Elligott routinely organizes archival exhibitions, including the upcoming Devenir moderne, a companion to Etre moderne, at the Fondation Louis Vuitton in Paris. Past exhibitions include those devoted to James Lee Byars (2007), Dada (2008), and the history of dance and theater at MoMA (2009). Elligott has also collaborated on other exhibitions: she co-curated the MoMA exhibition 1969 at P.S.1 Contemporary Art Center (now MoMA PS1) in 2009, and was part of the curatorial team for Abstract Expressionist New York: The Big Picture in 2010.

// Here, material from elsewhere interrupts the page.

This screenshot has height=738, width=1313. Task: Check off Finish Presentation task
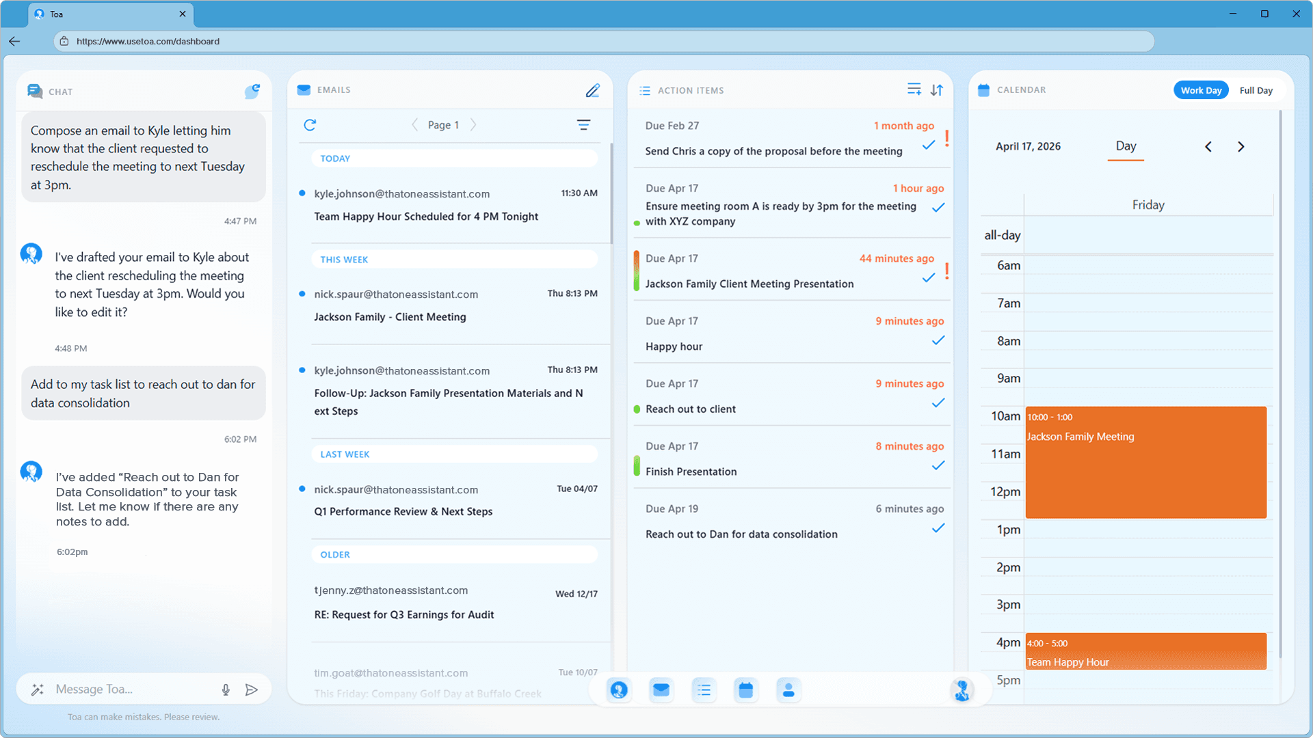[x=938, y=465]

Ms. Elligott was a fellow in the 2016 International Curatorial Institute, jointly administered by the Center for Curatorial Leadership, MoMA, and Columbia Business School. She has taught seminars on art archives in Havana, Caracas, and Buenos Aires, and has lectured extensively, including at the 2013 Venice Biennale, the Centre Pompidou, Taipei Fine Arts Museum, Taiwan, Contemporary Greek Art Institute, Athens, Greece, and the Frick Collection. In 2005, she was a Fulbright Senior Scholar in residence at the Benaki Museum in Athens, Greece. She has been Adjunct Assistant Professor of Museum Studies at New York University. Ms. Elligott holds degrees in art history from Smith College and Hunter College, City University of New York, with additional coursework at the Université de Paris IV, Sorbonne, and the American School of Classical Studies in Athens, Greece.

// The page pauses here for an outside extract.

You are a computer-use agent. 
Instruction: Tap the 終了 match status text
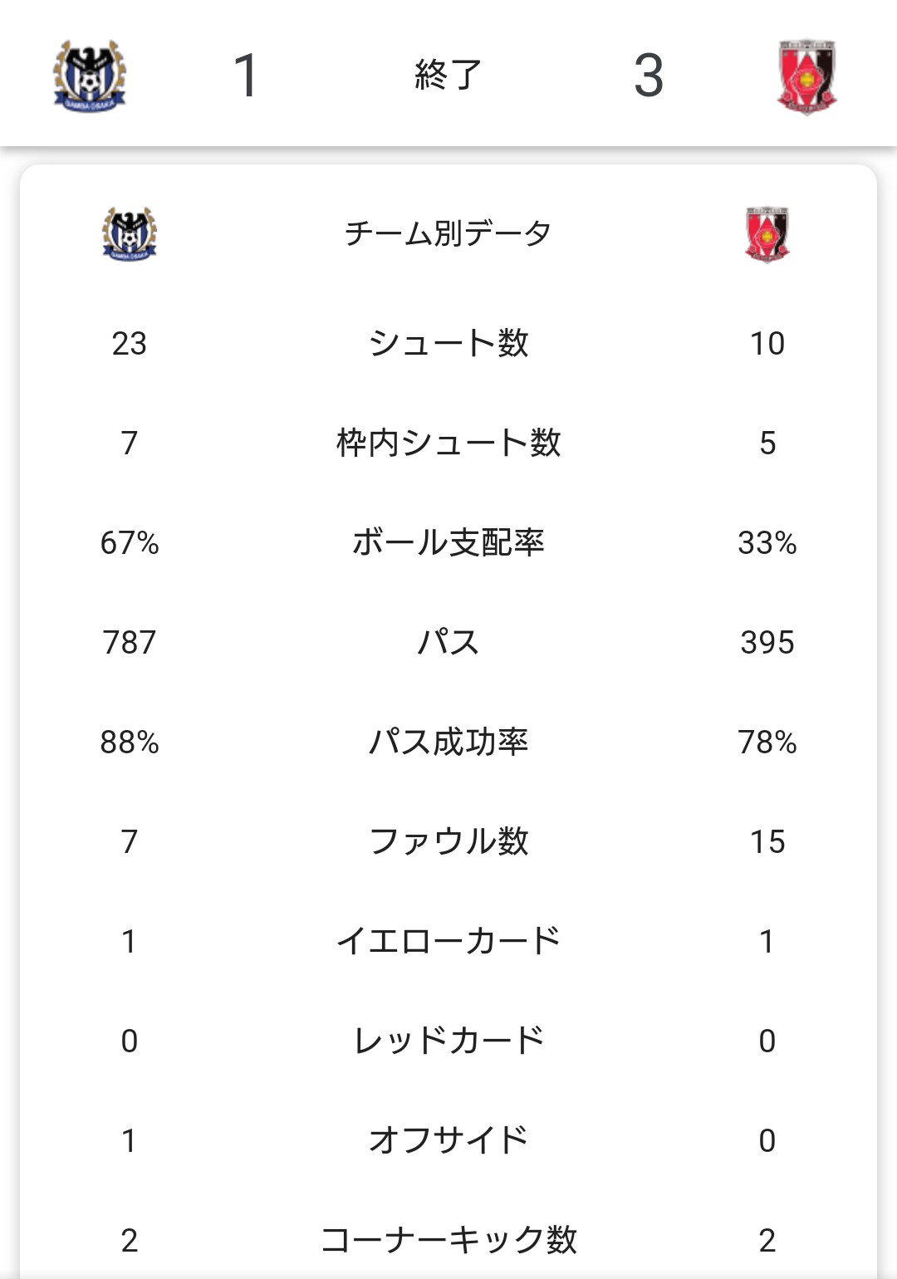449,75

The Museum of Modern Art Archives and Library are internationally recognized research centers for modern and contemporary art. They are an essential resource for scholars, students, curators, conservators, writers, journalists, artists and Museum staff. They play a vital role in fulfilling MoMAs mission as an educational institution. The collections are hosted in the Museums Lewis B. and Dorothy Cullman Education and Research Building,
The Archives was formally established in 1989 and contains over 6.5 million unique objects including paper records, photographs, sound and video recordings, and oral histories. The Archives collects, preserves, and makes accessible the Museums and MoMA PS1s historical records and other primary source documents concerning art and cultural history in the 20th and 21st centuries.
The Library, founded in 1932, is a non-circulating collection that documents painting, sculpture, drawings, prints, photography, architecture, design, performance, video, film, digital and emerging art forms from 1880 to the present. The collection comprises 322,000 items, including 3,800 journal titles, 14,000 artists books, and 91,000 ephemera files on individual artists and groups.